Without skipping anything, print all of the data exactly.

(DATA UNDER STUDY begins)

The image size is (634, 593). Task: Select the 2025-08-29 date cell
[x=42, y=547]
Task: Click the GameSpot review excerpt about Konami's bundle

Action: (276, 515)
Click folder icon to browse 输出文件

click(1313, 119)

(DATA UNDER STUDY ends)

* SOLVED PROBLEM *
The image size is (634, 593). Task: Select the 2025-08-29 date cell
[x=42, y=547]
Task: Click the GameSpot review excerpt about Konami's bundle

Action: (276, 515)
Click folder icon to browse 输出文件

click(1313, 119)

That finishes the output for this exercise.